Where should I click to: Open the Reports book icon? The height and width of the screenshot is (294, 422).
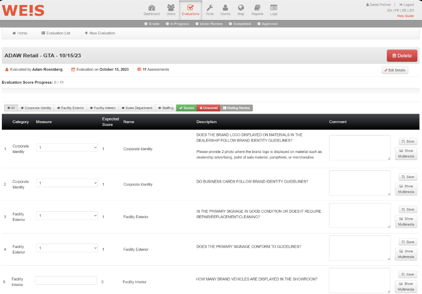[257, 8]
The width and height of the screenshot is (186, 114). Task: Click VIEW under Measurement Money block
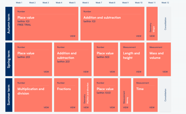pos(126,107)
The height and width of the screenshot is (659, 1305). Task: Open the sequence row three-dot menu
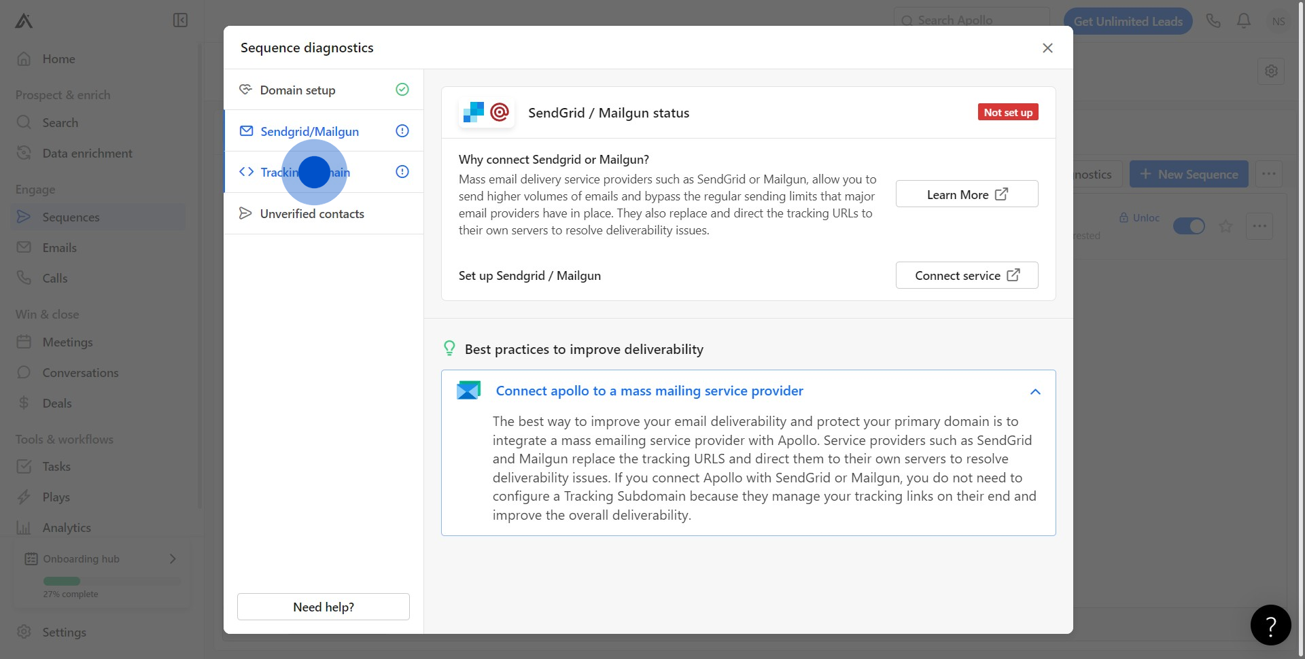(x=1259, y=226)
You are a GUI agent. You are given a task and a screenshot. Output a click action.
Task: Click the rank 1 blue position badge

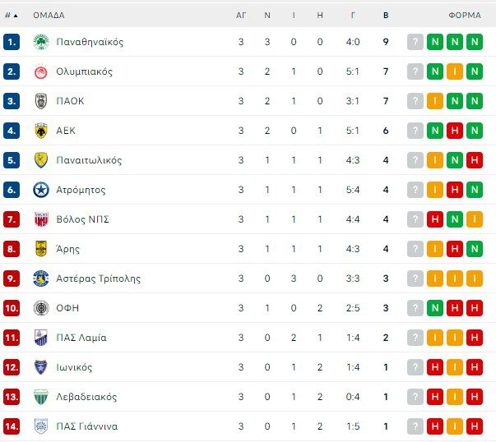coord(12,42)
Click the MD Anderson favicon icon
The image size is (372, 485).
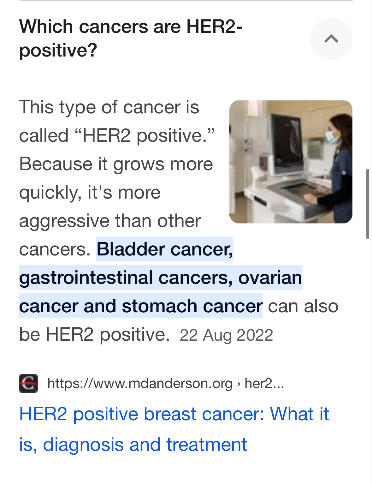pos(28,383)
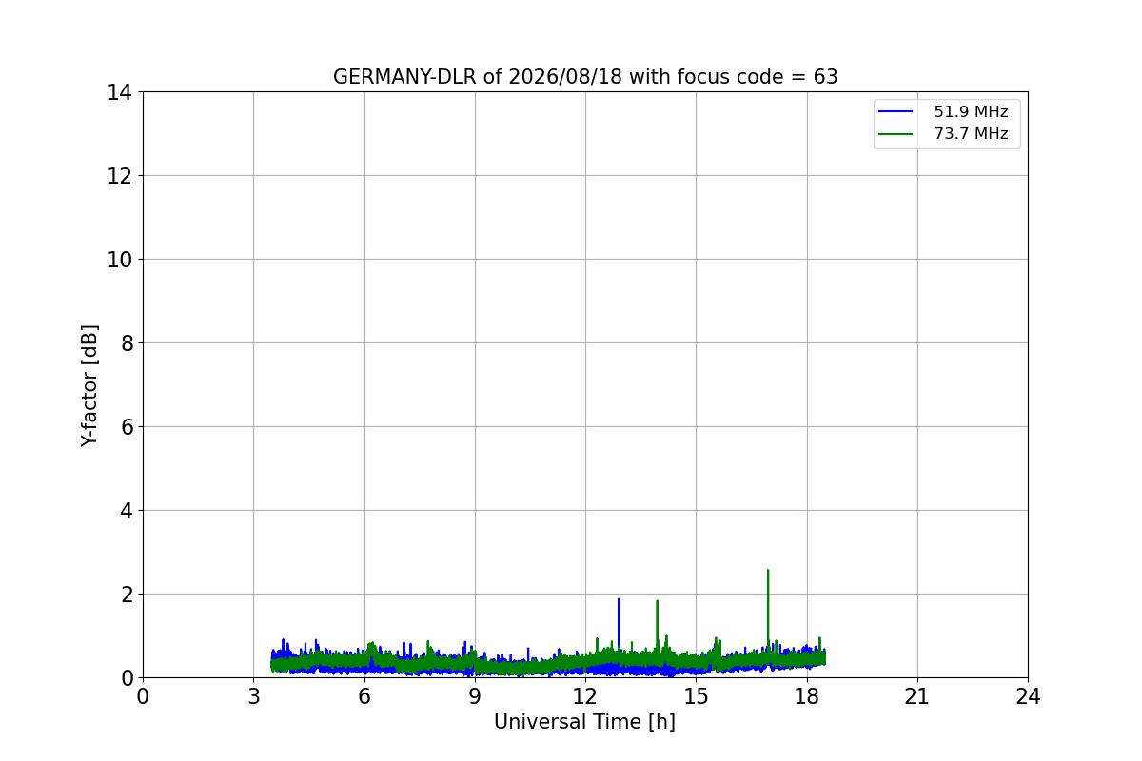Click the y-axis tick label 10

(120, 260)
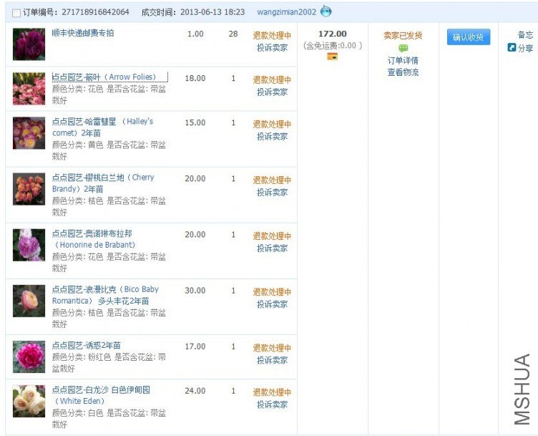Click the blue share icon beside 分享
The height and width of the screenshot is (436, 538).
click(512, 47)
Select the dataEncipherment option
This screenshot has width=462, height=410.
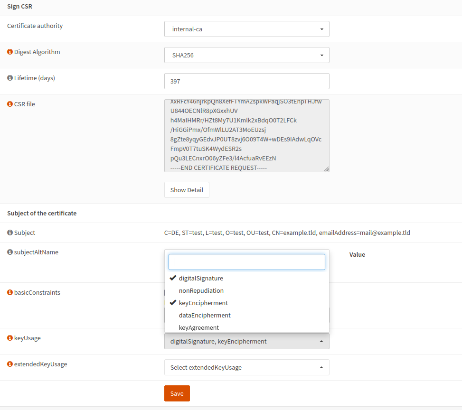[x=205, y=315]
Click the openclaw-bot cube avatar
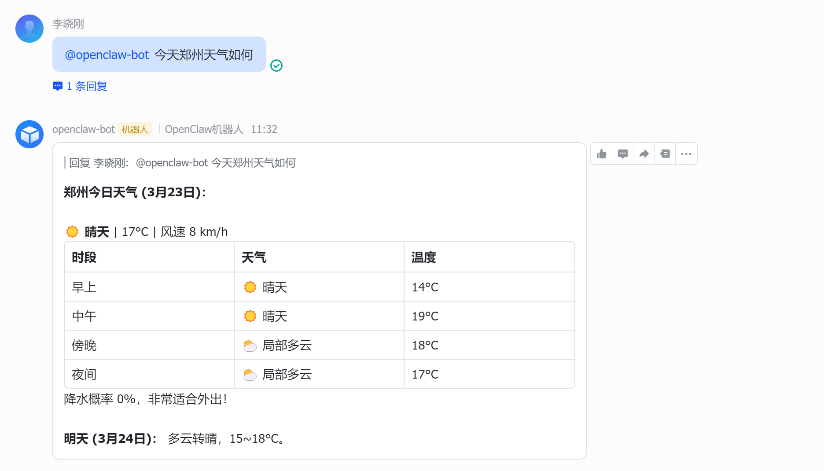Image resolution: width=824 pixels, height=471 pixels. [29, 134]
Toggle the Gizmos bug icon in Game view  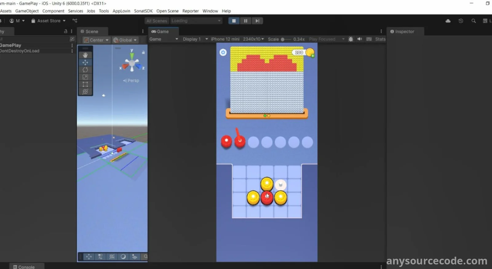click(x=351, y=39)
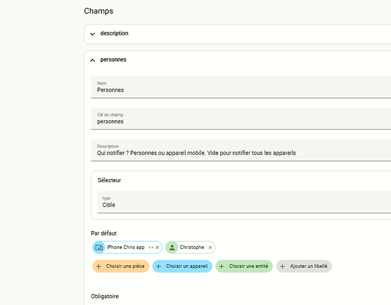Select the Christophe chip name
Viewport: 391px width, 305px height.
point(192,248)
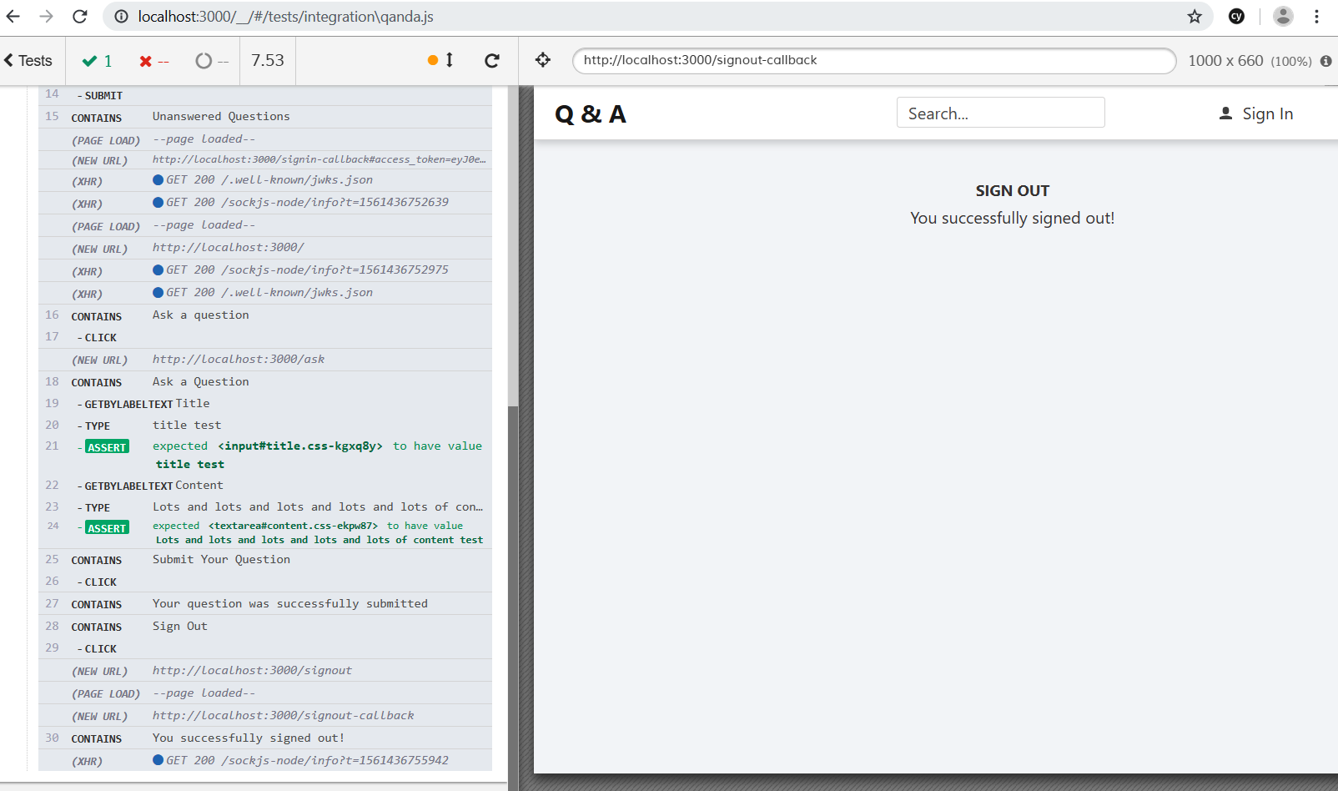1338x791 pixels.
Task: Click Sign In in the app header
Action: tap(1256, 114)
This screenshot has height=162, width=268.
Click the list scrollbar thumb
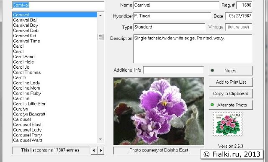point(101,37)

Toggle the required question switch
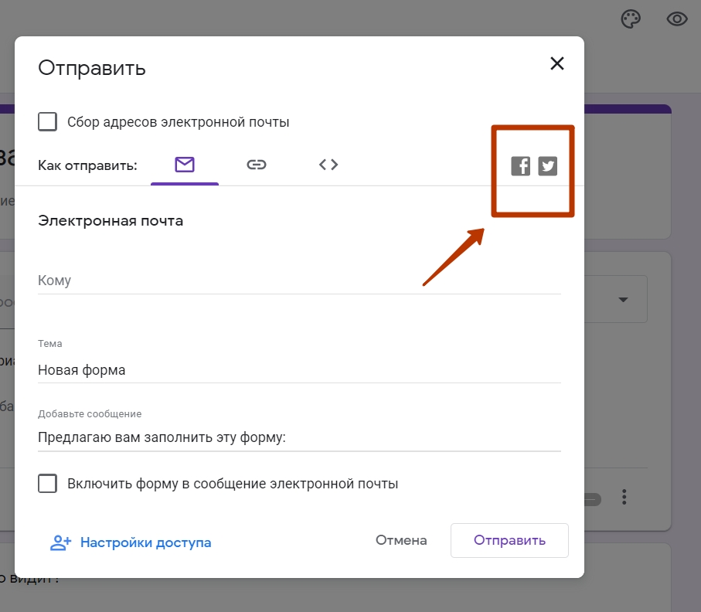pyautogui.click(x=592, y=499)
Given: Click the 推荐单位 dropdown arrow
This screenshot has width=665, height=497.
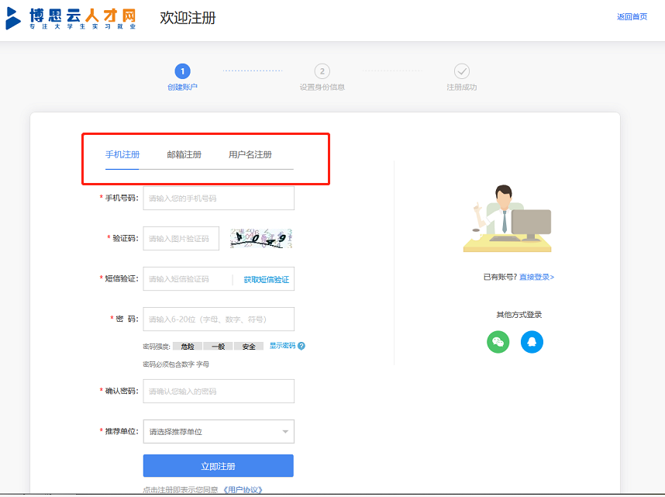Looking at the screenshot, I should 284,432.
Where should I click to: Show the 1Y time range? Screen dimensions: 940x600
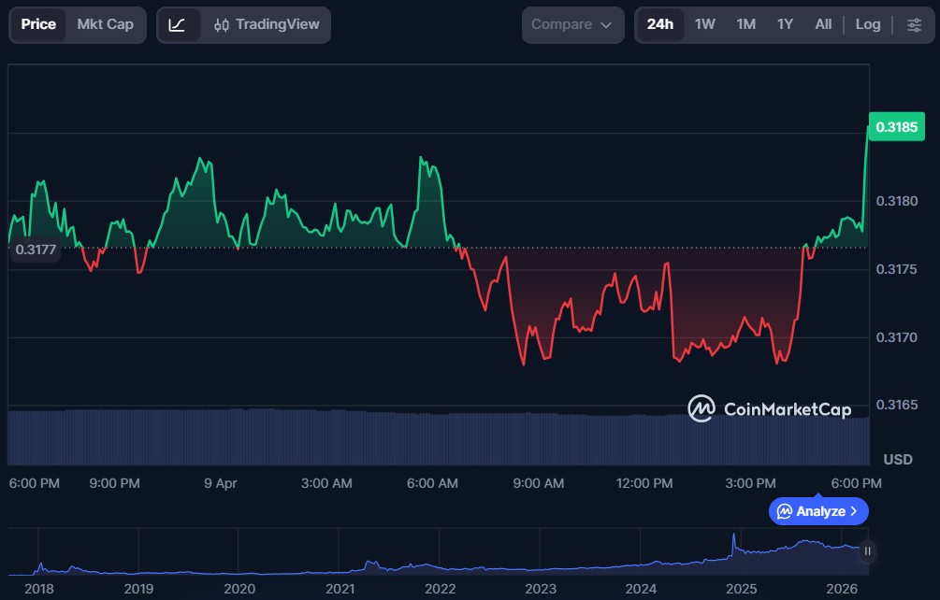785,25
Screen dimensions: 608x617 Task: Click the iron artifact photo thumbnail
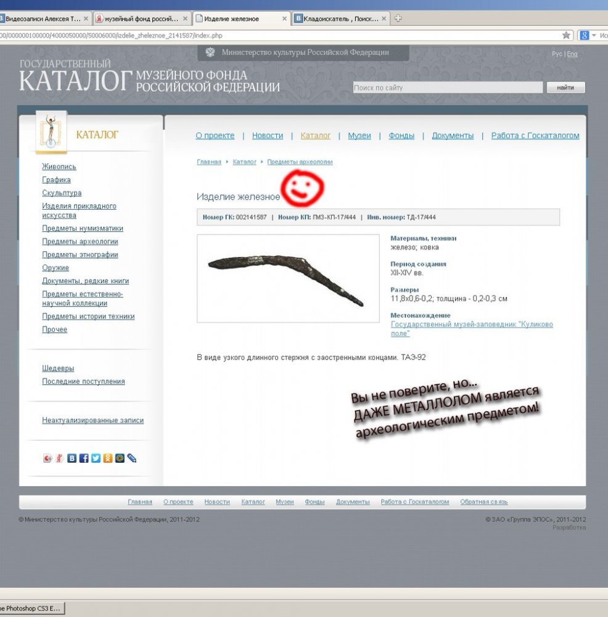tap(288, 279)
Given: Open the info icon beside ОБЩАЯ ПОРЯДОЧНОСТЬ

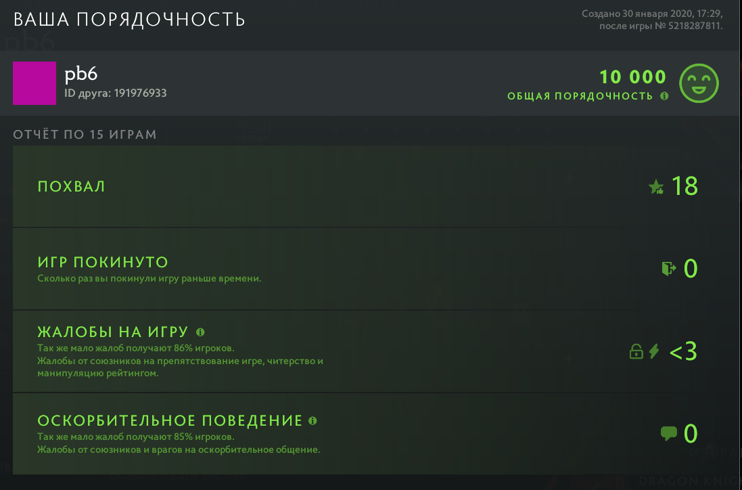Looking at the screenshot, I should pyautogui.click(x=664, y=96).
::::
## EXERCISE DIRECTIONS
Pictures are to be omitted from the copy, and only the lines from the one containing "This screenshot has width=665, height=497." through the final line of the listing above are to be written out exactly.

## WRITTEN ANSWER
This screenshot has width=665, height=497.
Looking at the screenshot, I should 284,432.
Where should I click to: Show the 1Y time range? Screen dimensions: 940x600
785,25
Screen dimensions: 608x617 Task: Click the iron artifact photo thumbnail
tap(288, 279)
Given: Open the info icon beside ОБЩАЯ ПОРЯДОЧНОСТЬ

Looking at the screenshot, I should pyautogui.click(x=664, y=96).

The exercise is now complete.